[DATA EXTRACT Boundary: Start]
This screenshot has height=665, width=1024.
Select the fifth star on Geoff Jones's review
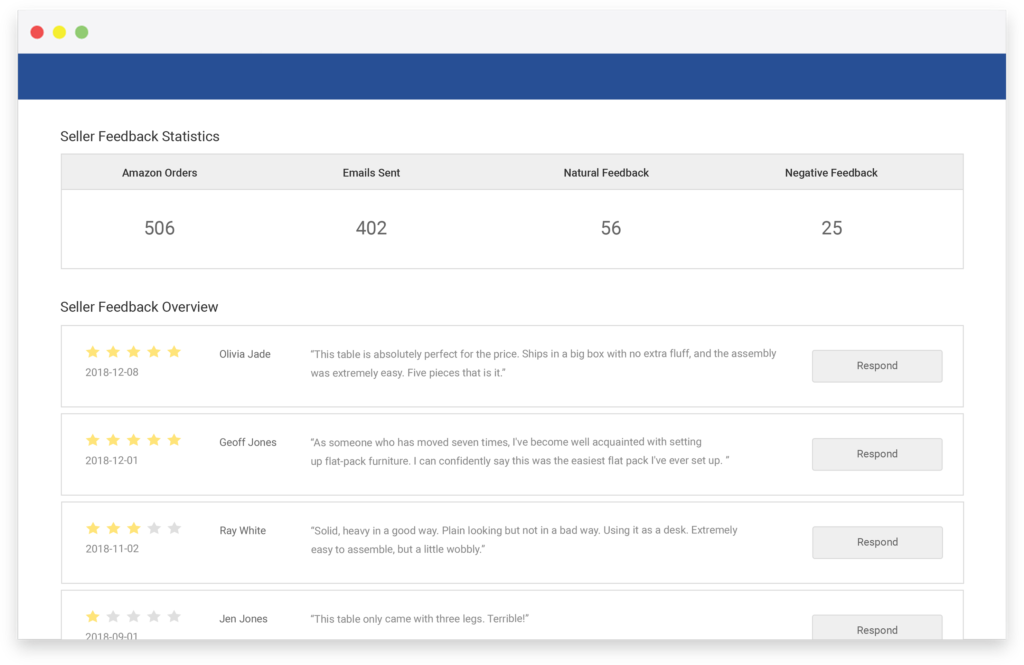tap(176, 440)
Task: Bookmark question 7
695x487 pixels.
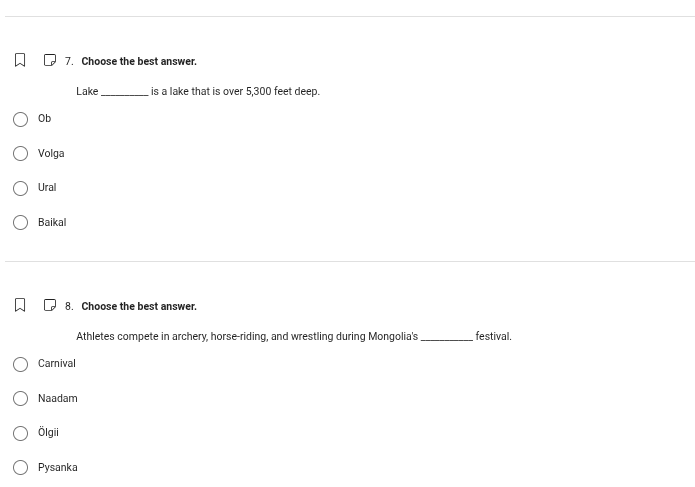Action: click(x=20, y=61)

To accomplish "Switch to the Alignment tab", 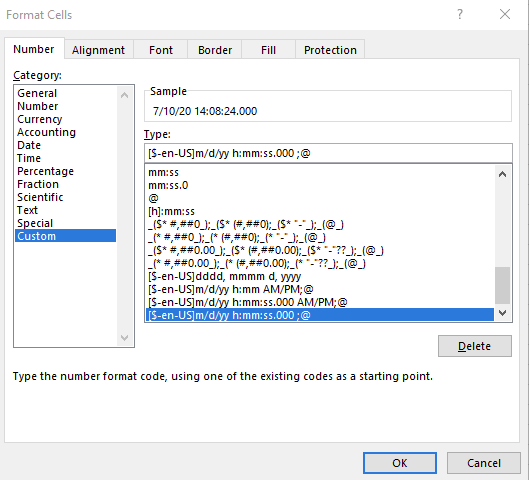I will pyautogui.click(x=99, y=50).
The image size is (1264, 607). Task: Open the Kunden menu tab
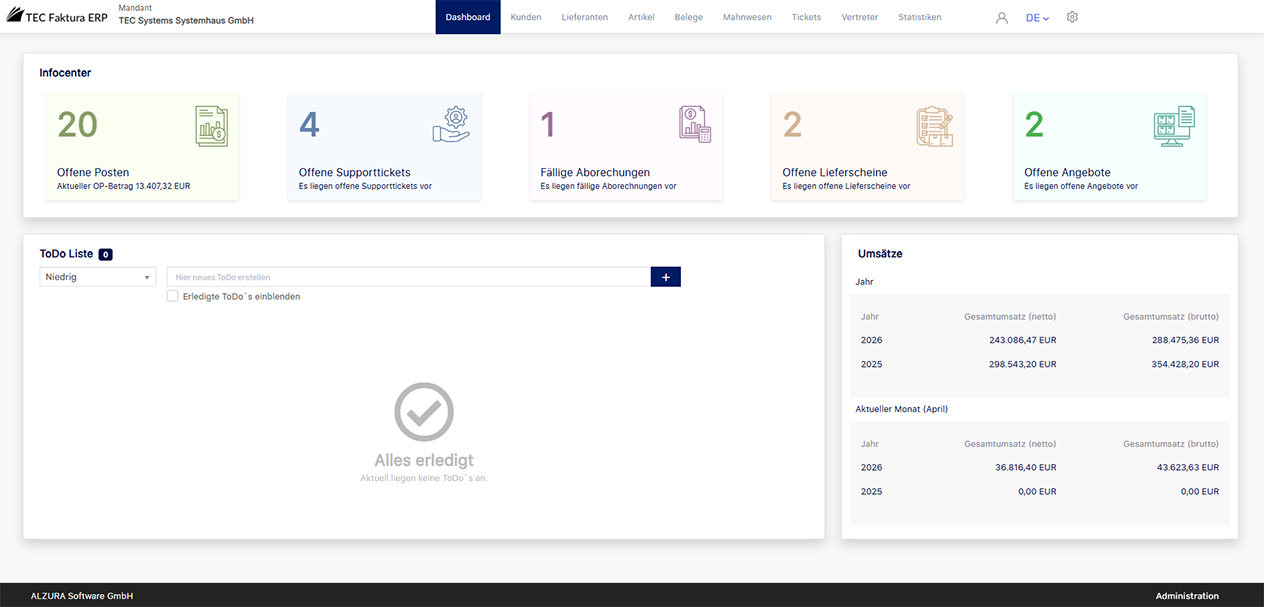coord(525,17)
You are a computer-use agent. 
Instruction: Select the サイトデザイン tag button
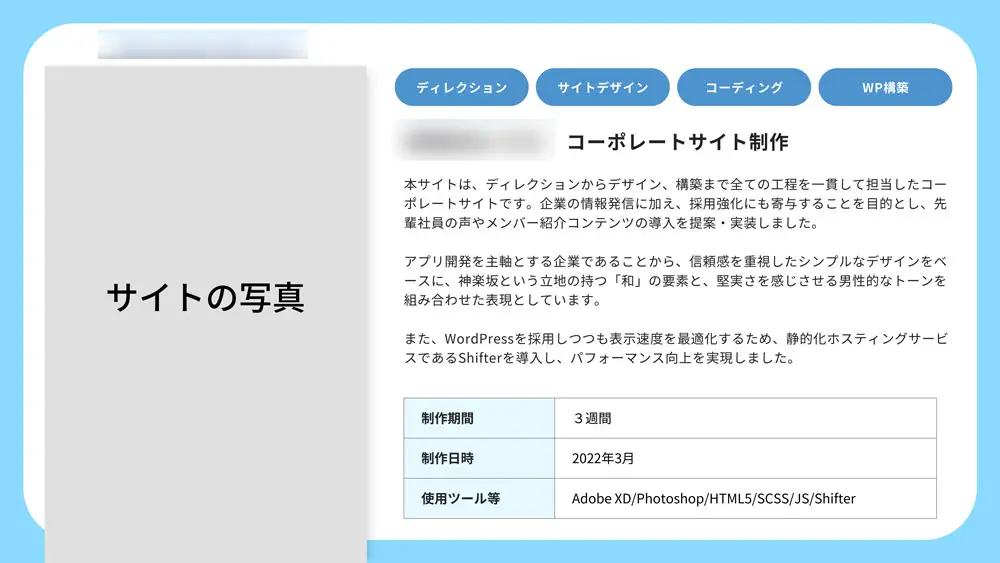click(602, 87)
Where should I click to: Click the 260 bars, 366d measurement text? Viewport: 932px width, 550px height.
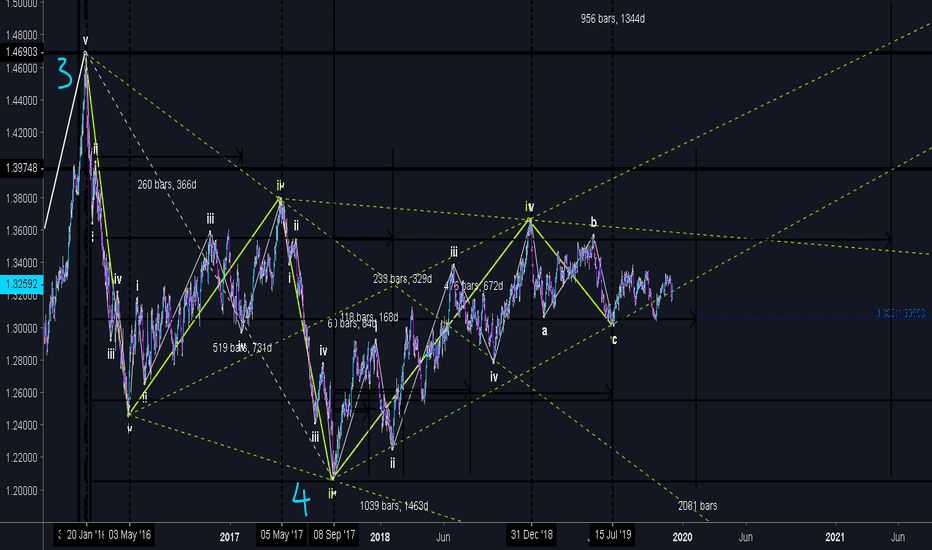coord(173,185)
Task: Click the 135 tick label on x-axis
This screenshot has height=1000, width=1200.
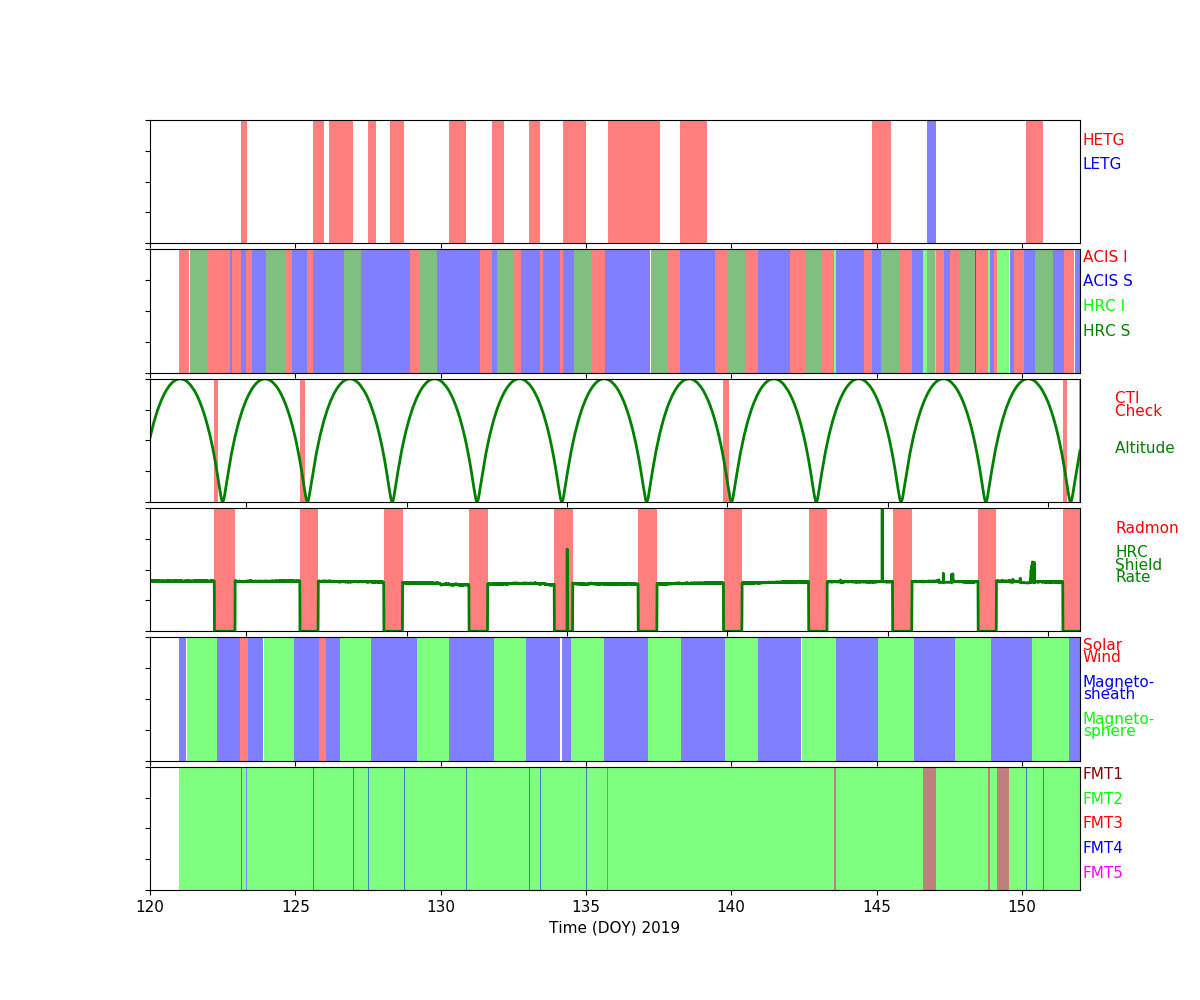Action: [x=586, y=907]
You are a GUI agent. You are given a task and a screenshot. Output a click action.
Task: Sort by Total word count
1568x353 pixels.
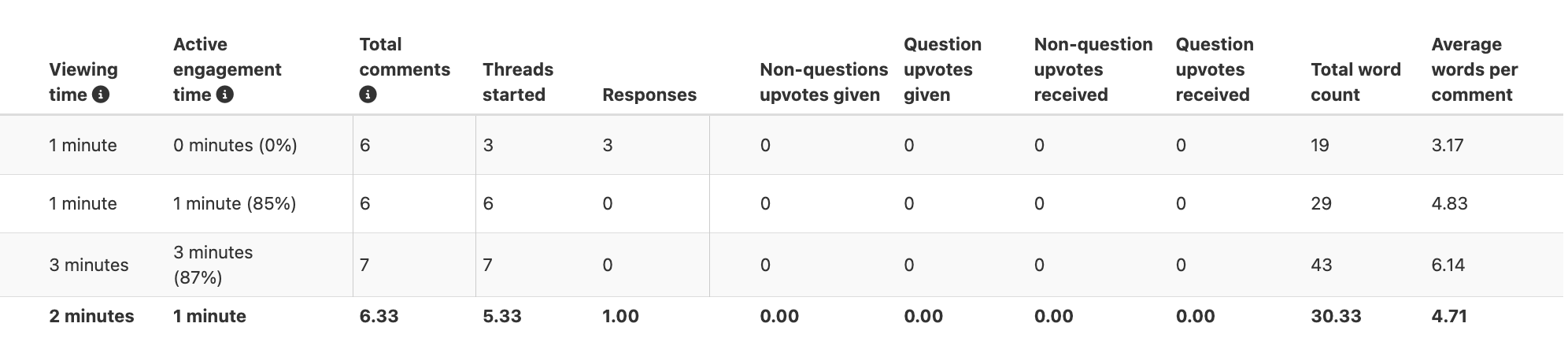click(1355, 82)
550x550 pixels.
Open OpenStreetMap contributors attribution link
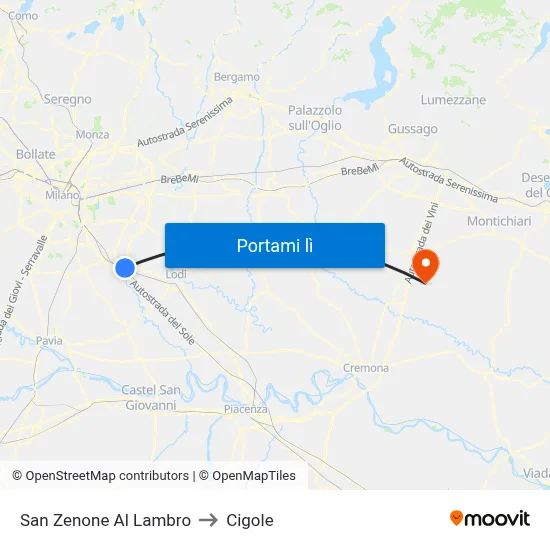point(101,476)
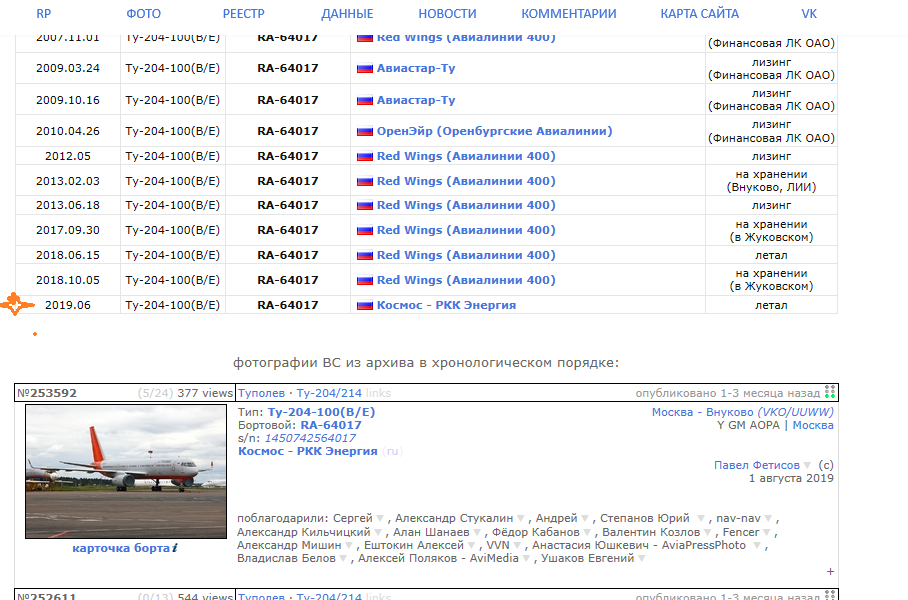Follow the Туполев link in photo №253592 header

[x=261, y=393]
[DATA EXTRACT Boundary: End]
▸ WORK INSTRUCTIONS:
Return every line in the records that includes the string "agent".

▸ ANSWER SPACE:
You are a computer-use agent. 
You are a GUI agent. You are given a task and a screenshot. Output a click action.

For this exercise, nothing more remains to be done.